- Born: 1974 (age 51–52) Malta
- Occupation: Real estate developer
- Known for: President of the Malta Development Association and CEO of the Carmelo Stivala Group

= Michael Stivala =

Maltese real estate developer

Michael Stivala (born 1974) is a Maltese real estate developer and president of the Malta Development Association. He is the CEO of the Carmelo Stivala Group. He hired disgraced former prime minister as a consultant in 2020 for which he was criticised by the media.

== Early years and education ==
Born 1974, Michael Stivala studied at Mount Carmel College, Malta (1984-1990) and at the Institute for Tourism Studies, Malta (1990-1992).

== Career ==
Until 2017 he was the director of Stivala Operators Ltd, a hospitality company operating among others Bayview Hotel and Apartments, Blubay Hotel and Apartments, and Sliema Hotel. From 1998 till 2022 he was Cluster General Manager of ST Hotels Malta.

In September 2017 he was appointed Chairman and CEO of the Stivala Group. Michael Stivala also served as vice-president of the Malta Hotels and Restaurants Association (MHRA) in 2014-2015. From 2010 till 2021, he was also secretary-general of the Malta Development Association (MDA.)

In 2022, Michael Stivala was elected President of the Malta Development Association (MDA), the representative body for real estate developers in the country, after having been acting president since 2021, succeeding to Sandro Chetcuti.

=== Carmelo Stivala Group ===
The Carmelo Stivala Group was established in August 2017, and headed since then by Michael Stivala. The Stivala Group own and operate five hotels on the Sliema Strand, and are involved in the development of properties for sale and rental, particularly in Gżira and Sliema.

The group is run by his four sons Michael, Martin John (1972), Ivan (1978) and Carlo (1989). Carlo Stivala (born 1989) divested from the group in November 2020 against a €81.2 million compensation.

According to its 2023 financial statements, the Stivala Group generated a profit before tax of €30 million in 2022 and €77 million in 2023. It had a deferred tax liability of €28,589,635 by the end of 2023. The group's properties amount to €352,558,968 i.e. 80% of the company's assets.

== Criticism ==
Stivala employs disgraced former prime minister Joseph Muscat as a consultant, paid tens of thousands of euro per month, since a few months after Muscat resigned in 2020. Stivala stated he had "no regrets" in doing so, claiming Muscat was "innocent until found guilty".

Independent politician Arnold Cassola claimed this was payback time for the illegalities Stivala's companies had been allowed to perpetrate when Muscat was prime minister. Stivala sued Cassola for libel and lost the case.

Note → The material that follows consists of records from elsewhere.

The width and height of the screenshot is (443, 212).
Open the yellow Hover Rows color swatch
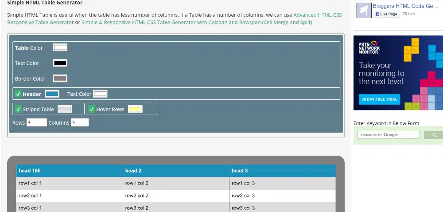tap(135, 109)
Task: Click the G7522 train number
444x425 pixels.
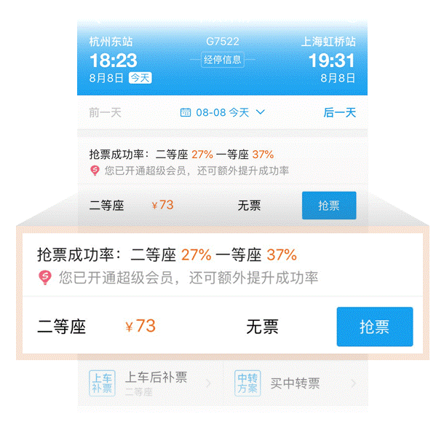Action: point(222,42)
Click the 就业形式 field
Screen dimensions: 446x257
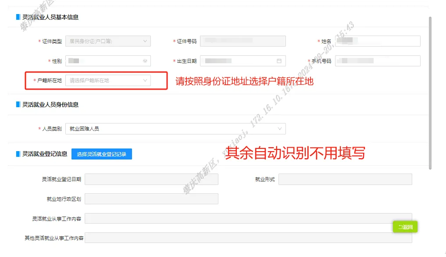click(x=345, y=179)
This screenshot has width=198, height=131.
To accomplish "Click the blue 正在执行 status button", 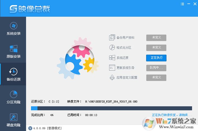I will click(x=156, y=58).
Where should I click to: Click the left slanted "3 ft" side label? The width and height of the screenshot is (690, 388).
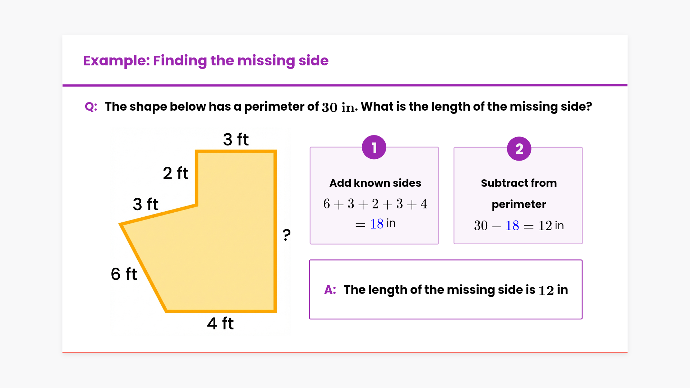pyautogui.click(x=146, y=204)
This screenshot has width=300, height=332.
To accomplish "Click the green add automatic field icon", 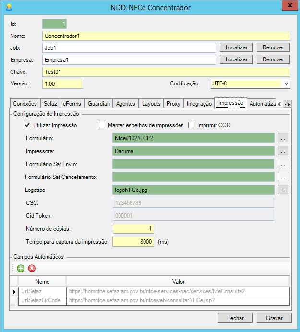I will tap(21, 268).
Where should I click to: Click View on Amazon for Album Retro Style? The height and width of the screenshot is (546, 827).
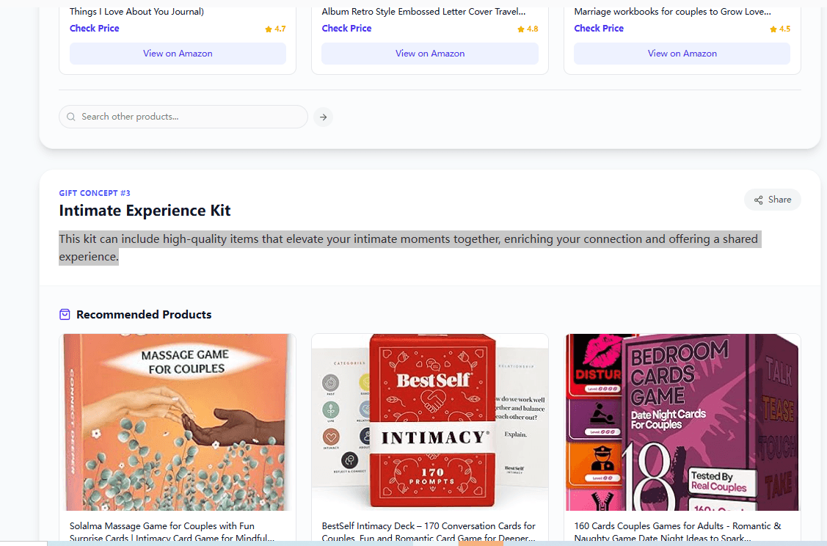coord(429,53)
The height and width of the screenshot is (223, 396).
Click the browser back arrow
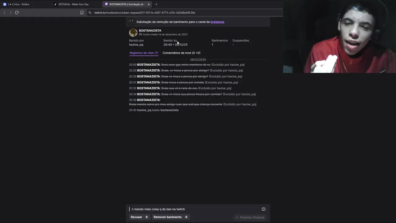point(4,13)
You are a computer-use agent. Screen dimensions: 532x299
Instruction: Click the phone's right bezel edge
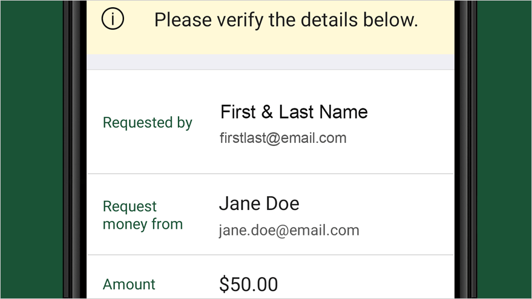465,150
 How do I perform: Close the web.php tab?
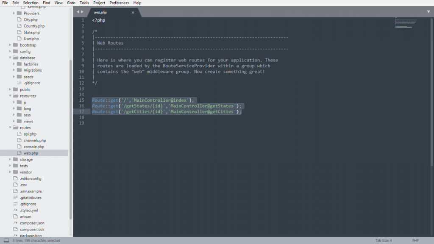tap(133, 12)
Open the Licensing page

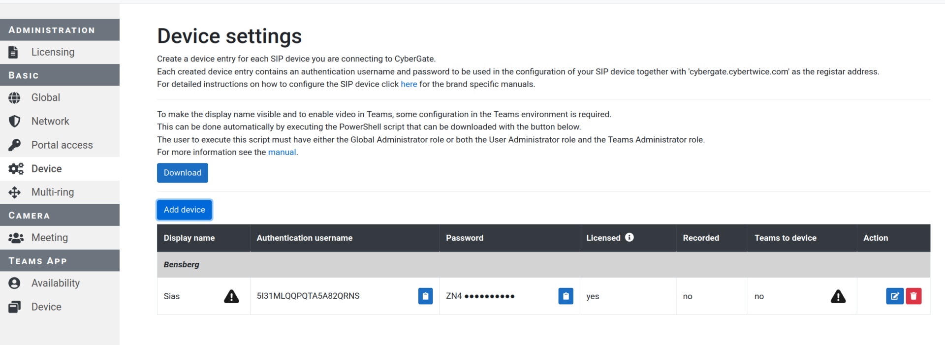coord(60,52)

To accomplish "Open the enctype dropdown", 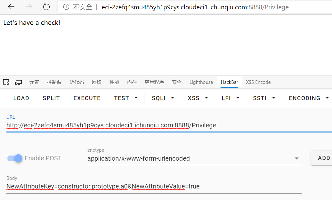I will (194, 158).
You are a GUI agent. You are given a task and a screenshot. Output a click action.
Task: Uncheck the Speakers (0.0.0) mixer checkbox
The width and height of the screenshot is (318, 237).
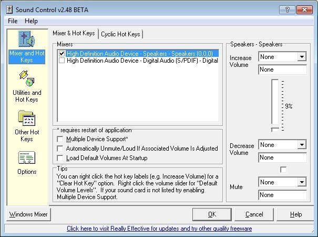(x=62, y=53)
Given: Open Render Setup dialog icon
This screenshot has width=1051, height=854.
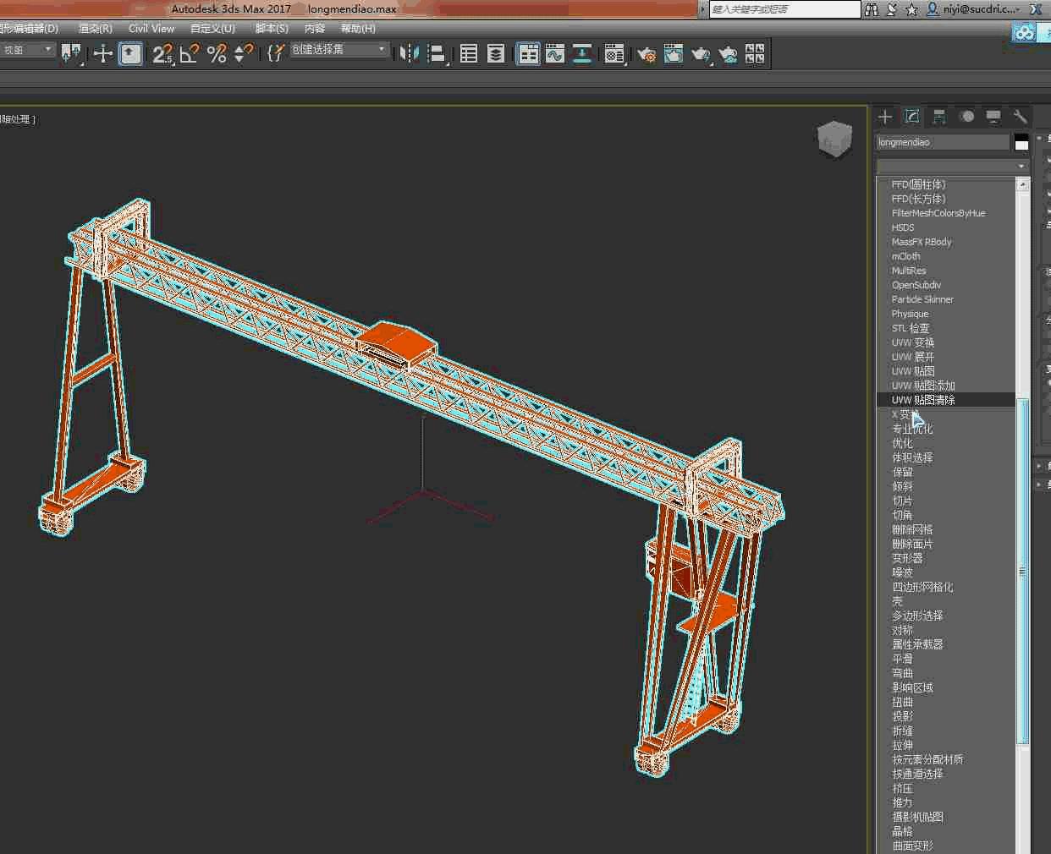Looking at the screenshot, I should coord(647,54).
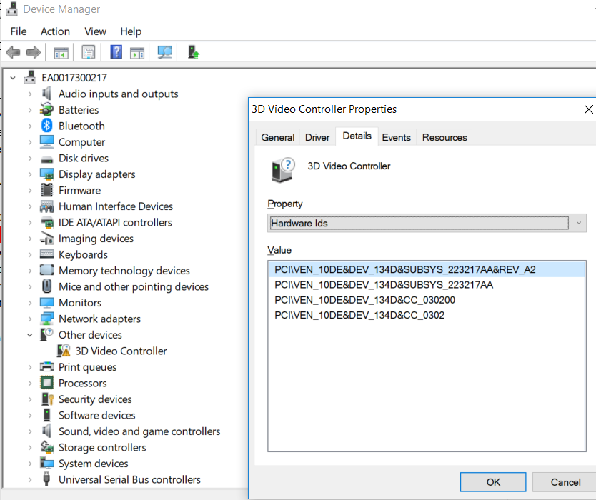Click the Add drivers toolbar icon

[193, 52]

By 2022, Michael Stivala had filed 11 applications for outdoor catering areas along Triq ix-Xatt between Gżira and Sliema, which were all approved by the Planning Authority. They cater to various businesses owned by Stivala including the Bayview Hotel and the Sliema Hotel, while encroaching on public space on the seaside promenade.

== Development projects ==
- Townsquare Development: Stivala Group is involved in the development of Townsquare, a large-scale residential and commercial project in Sliema.
- Novotel Hotel: The group is also developing Malta's first Novotel hotel in Gżira.
- ST Tower: Stivala Group is also involved in the completion of ST Tower, a high-rise commercial property in Ta' Xbiex.

In 2023, Stivala bid for a 65-year concession on the old Valletta Fish Market (Pixxkerija), proposing to invest some €38.5 million for its revamping.